Emerging Applications of Therapeutic Ultrasound in Neuro-oncology: Moving Beyond Tumor Ablation

Abstract

: Transcranial focused ultrasound (FUS) can noninvasively transmit acoustic energy with a high degree of accuracy and safety to targets and regions within the brain. Technological advances, including phased-array transducers and real-time temperature monitoring with magnetic resonance thermometry, have created new opportunities for FUS research and clinical translation. Neuro-oncology, in particular, has become a major area of interest because FUS offers a multifaceted approach to the treatment of brain tumors. FUS has the potential to generate cytotoxicity within tumor tissue, both directly via thermal ablation and indirectly through radiosensitization and sonodynamic therapy; to enhance the delivery of therapeutic agents to brain tumors by transiently opening the blood-brain barrier or improving distribution through the brain extracellular space; and to modulate the tumor microenvironment to generate an immune response. In this review, we describe each of these applications for FUS, the proposed mechanisms of action, and the preclinical and clinical studies that have set the foundation for using FUS in neuro-oncology.

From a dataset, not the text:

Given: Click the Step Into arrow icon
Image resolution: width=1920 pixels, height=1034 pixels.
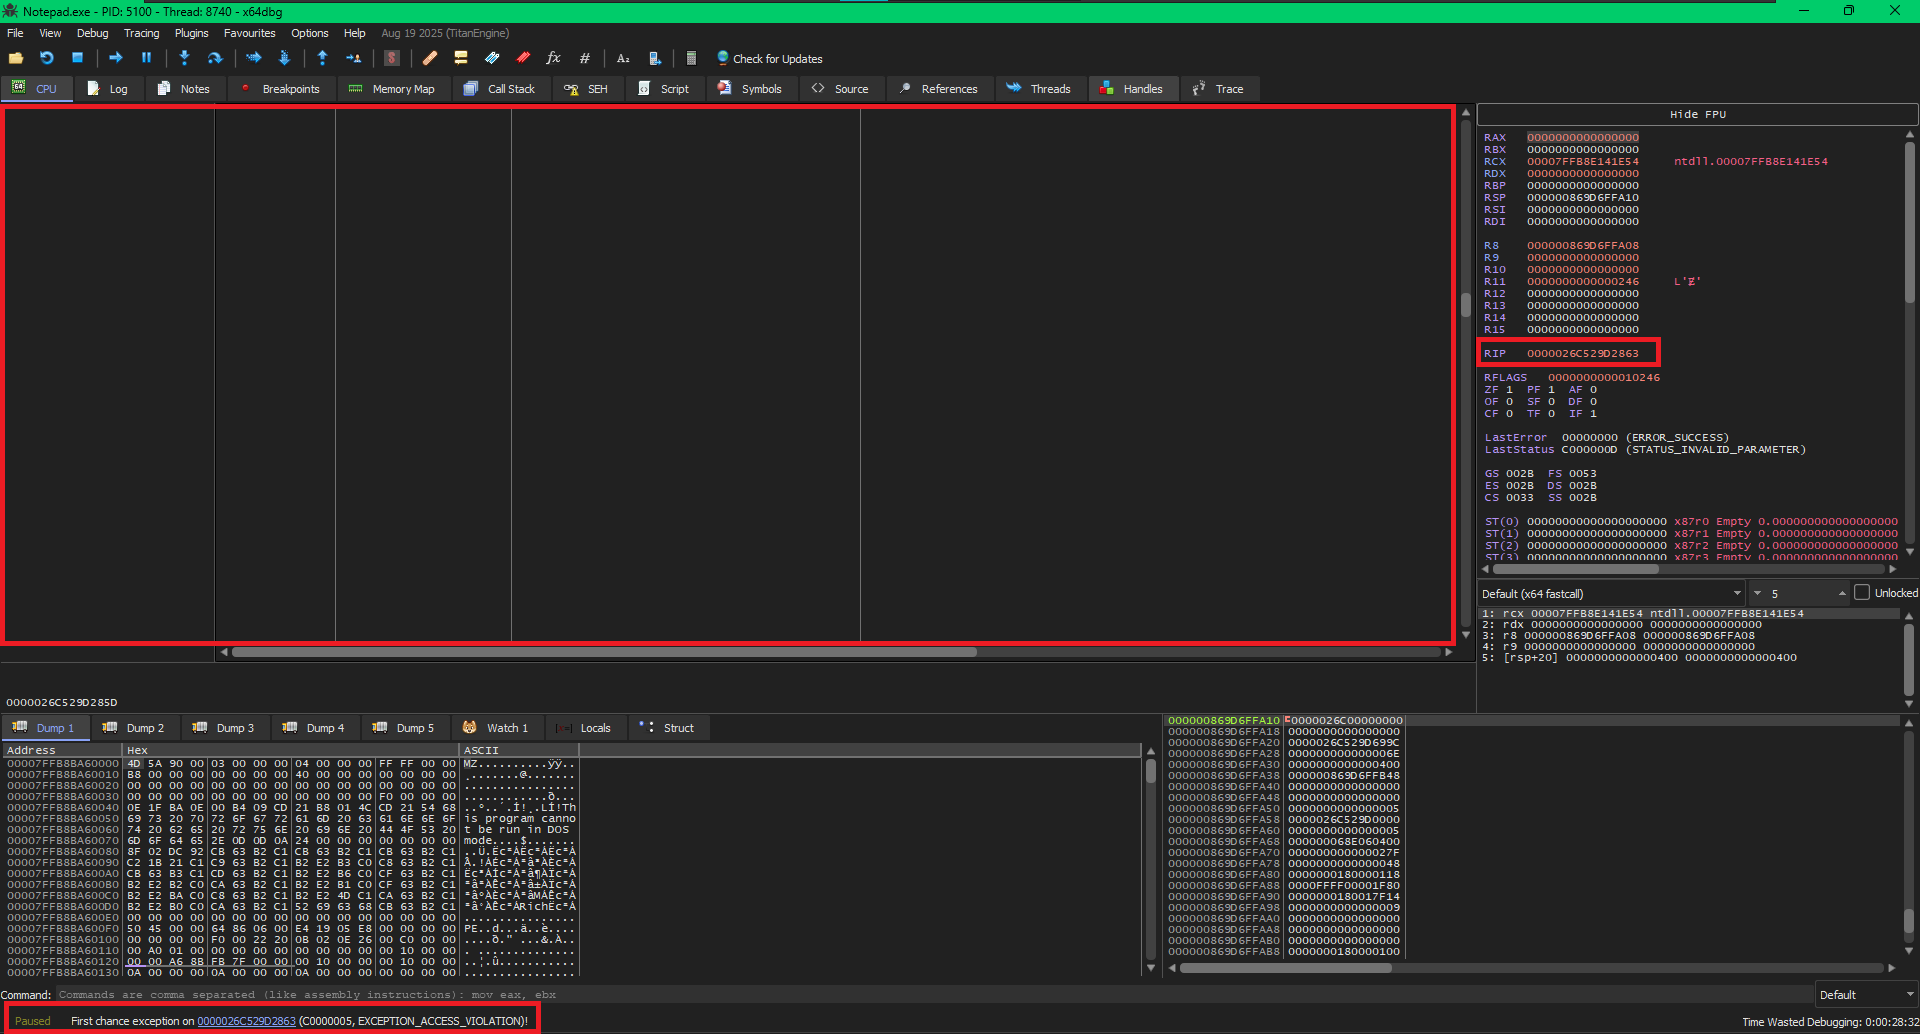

Abbreviations: BBB, blood-brain barrierCED, convection-enhanced delivery5-Ala, 5-aminolevulinic acidFUS, focused ultrasoundGBM, glioblastoma multiformeHSP, heat shock proteinMRgFUS, magnetic resonance-guided focused ultrasoundpFUS, pulsed focused ultrasound.

Figure 1

Applications of therapeutic ultrasound in neuro-oncology. Transcranial focused exposures may be used for thermal ablation, radiosensitization, sonodynamic therapy, BBB disruption, ultrasound-assisted local delivery, and immunomodulation. CED, convection-enhanced delivery; ROS, reactive oxygen species.

Figure 2

Effect of SDT in a rat C6 intracerebral glioma model. A, coronal brain sections depicting selective destruction of the tumor (outlined by the dashed circle) in the group treated with SDT (arrow). B, tumor size in coronal sections for each treatment group. An asterisk indicates statistical significance (P < .05) when compared to rats undergoing a sham operation. 5-Ala, 5-aminolevulinic acid; FUS, focused ultrasound; SDT, sonodynamic therapy. Modified with permission from Ohmura T, Fukushima T, Shibaguchi H, et al. Sonodynamic therapy with 5-aminolevulinic acid and focused ultrasound for deep-seated intracranial glioma in rat. Anticancer Res. 2011;31(7):2527–2533.

Figure 3

Ultrasound-mediated opening of the BBB. A, coronal brain sections depicting extravasation of Evans blue dye (EBD) following FUS-mediated opening of the BBB (scale = 5 mm). B, quantification of EBD concentration with or without FUS in normal rats (sonication produced a 3.8-fold increase, P < .001) and in rats with tumors (sonication produced a 2.1-fold increase, P = .09). C, axial, contrast-enhanced T1-weighted magnetic resonance imaging sequences demonstrating increased contrast-enhancement following sonication of a brain tumor in a rat (lower) relative to a tumor that did not undergo sonication (upper). D, CSF-to-plasma ratio of the TMZ concentration in animals treated with TMZ only or combined TMZ with FUS-BBB opening (TMZ + FUS). E, Kaplan-Meier plot demonstrating improved survival of animals in the TMZ + FUS group compared to control animals or those receiving TMZ of various doses alone. BBB, blood-brain barrier; EBD, Evans blue dye; FUS, focused ultrasound; TMZ, temozolomide. Modified with permission from Wei KC, Chu PC, Wang HY, et al. Focused ultrasound-induced blood-brain barrier opening to enhance temozolomide delivery for glioblastoma treatment: a preclinical study. PLoS One. 2013;8(3):e58995.

Figure 4

Ultrasound-assisted convection-enhanced delivery (UCED) to the rodent brain. A, a plane wave transducer with a cannula through-hole is mounted on top of the rodent brain through a small craniotomy window in the skull. B, 3-dimensional reconstruction of the distribution of infused EBD with and without ultrasound exposure. C, brain slices in the cannula path showing EBD distribution with (lower) and without (upper) ultrasound exposure. CED, convection-enhanced delivery; EBD, Evans blue dye; UCED, ultrasound-assisted convection-enhanced delivery. Reproduced from Lewis GK Jr., Guarino S, Ghandi G, et al. Time-reversal techniques in ultrasound-assisted convection-enhanced drug delivery to the brain: technology development and in vivo evaluation. Proc Meet Acoust. 2011;11:20005–20031, with the permission of the Acoustical Society of America.